SUPPLIED RECORDS:
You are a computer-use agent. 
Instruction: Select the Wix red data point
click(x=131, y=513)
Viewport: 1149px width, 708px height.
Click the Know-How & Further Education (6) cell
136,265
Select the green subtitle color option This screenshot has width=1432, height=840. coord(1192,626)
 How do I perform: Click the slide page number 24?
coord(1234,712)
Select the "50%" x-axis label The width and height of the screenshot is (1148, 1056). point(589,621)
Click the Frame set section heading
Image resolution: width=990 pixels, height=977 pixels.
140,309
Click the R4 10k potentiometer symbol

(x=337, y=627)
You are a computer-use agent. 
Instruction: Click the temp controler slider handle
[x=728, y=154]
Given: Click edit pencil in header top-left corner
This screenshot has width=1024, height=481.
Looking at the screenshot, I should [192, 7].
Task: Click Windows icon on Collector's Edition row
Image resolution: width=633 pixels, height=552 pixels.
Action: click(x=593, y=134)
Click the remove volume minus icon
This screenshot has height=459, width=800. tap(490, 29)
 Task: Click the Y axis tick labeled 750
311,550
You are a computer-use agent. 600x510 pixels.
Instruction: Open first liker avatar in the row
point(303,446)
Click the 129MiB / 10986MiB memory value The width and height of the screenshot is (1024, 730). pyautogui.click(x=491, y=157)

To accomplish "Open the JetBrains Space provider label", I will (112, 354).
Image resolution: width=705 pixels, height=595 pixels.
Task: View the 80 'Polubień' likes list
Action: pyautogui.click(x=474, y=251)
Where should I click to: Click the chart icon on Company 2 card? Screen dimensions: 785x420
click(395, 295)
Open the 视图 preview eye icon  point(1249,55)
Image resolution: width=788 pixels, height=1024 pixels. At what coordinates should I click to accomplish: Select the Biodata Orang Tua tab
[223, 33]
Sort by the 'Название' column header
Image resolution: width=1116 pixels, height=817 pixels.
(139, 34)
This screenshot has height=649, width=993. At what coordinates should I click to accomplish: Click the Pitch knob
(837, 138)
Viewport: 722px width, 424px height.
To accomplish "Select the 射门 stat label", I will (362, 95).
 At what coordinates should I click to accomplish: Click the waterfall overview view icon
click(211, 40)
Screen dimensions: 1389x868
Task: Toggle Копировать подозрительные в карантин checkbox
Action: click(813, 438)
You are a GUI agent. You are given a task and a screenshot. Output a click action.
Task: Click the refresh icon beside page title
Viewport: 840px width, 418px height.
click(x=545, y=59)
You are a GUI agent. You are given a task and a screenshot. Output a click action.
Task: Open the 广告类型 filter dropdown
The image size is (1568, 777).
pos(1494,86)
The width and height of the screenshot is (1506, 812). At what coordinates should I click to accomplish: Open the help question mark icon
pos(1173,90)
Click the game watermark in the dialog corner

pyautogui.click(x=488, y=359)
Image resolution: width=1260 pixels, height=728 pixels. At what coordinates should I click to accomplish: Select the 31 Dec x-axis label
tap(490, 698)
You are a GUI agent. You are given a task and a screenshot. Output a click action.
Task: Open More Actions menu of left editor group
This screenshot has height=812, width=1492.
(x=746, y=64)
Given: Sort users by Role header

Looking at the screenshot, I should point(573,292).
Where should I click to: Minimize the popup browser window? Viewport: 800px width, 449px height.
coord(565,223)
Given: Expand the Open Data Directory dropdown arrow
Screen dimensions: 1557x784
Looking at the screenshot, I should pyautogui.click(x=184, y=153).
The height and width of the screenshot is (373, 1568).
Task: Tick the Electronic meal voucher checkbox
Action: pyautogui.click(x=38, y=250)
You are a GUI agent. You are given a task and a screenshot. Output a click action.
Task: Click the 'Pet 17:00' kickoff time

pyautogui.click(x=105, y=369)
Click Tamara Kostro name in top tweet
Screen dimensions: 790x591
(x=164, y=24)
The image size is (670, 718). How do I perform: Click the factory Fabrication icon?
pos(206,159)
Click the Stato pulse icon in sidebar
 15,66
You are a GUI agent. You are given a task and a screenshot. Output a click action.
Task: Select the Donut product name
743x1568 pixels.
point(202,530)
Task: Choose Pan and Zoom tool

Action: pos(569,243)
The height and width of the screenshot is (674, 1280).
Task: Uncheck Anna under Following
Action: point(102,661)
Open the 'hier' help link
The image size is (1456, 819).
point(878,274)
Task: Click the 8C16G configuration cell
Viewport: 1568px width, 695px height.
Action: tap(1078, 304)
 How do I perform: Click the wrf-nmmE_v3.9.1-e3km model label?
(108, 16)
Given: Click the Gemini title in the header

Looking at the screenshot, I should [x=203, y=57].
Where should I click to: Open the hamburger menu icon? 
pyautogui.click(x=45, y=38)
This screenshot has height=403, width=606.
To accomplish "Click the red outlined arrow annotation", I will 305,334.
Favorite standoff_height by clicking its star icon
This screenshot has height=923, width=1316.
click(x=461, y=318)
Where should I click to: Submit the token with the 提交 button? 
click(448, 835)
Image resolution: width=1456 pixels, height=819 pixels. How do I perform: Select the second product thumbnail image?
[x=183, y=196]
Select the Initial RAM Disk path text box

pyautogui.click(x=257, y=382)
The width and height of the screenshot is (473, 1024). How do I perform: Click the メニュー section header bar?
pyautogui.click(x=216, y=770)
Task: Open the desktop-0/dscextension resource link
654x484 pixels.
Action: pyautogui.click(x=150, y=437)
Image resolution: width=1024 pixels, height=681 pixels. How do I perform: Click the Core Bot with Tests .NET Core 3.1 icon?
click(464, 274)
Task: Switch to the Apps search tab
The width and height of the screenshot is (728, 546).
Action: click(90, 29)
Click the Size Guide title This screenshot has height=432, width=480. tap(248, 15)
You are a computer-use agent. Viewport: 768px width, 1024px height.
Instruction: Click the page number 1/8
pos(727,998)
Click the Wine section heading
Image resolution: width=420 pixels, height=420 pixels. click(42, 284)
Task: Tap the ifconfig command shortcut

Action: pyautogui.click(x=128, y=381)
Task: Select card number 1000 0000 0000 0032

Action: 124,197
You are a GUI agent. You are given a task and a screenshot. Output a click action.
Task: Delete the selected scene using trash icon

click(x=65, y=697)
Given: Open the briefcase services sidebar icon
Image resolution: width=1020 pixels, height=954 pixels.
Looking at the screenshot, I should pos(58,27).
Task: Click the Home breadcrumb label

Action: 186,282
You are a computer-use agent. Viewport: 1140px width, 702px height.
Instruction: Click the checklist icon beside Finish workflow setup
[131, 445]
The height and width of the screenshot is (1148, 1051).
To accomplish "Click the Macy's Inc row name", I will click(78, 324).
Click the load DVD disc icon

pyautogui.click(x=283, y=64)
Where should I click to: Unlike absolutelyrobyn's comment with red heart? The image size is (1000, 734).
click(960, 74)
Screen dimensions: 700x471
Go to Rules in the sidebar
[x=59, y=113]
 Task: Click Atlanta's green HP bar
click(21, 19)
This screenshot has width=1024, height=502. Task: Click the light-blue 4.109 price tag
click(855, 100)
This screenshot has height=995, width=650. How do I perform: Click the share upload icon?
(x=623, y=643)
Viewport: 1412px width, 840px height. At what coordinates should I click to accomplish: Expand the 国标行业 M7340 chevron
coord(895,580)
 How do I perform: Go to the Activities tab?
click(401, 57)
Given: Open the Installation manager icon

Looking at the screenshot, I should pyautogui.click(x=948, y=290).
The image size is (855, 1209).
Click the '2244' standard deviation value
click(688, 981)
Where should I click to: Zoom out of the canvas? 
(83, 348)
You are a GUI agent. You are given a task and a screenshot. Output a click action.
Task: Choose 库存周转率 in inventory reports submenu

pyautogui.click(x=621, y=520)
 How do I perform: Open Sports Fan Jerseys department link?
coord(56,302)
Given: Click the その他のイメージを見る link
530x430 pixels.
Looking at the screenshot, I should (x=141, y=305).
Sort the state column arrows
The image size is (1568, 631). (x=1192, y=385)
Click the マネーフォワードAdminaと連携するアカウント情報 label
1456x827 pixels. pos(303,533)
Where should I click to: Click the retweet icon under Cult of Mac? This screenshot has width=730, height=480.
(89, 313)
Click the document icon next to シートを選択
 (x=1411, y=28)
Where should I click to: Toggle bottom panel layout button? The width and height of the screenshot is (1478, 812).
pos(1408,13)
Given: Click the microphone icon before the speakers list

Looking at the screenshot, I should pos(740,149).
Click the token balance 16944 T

WHAT YOU WILL DO: Please return every line from the records above that contains the word "corner".

WRITTEN ANSWER:
Given: Click edit pencil in header top-left corner
Click the game watermark in the dialog corner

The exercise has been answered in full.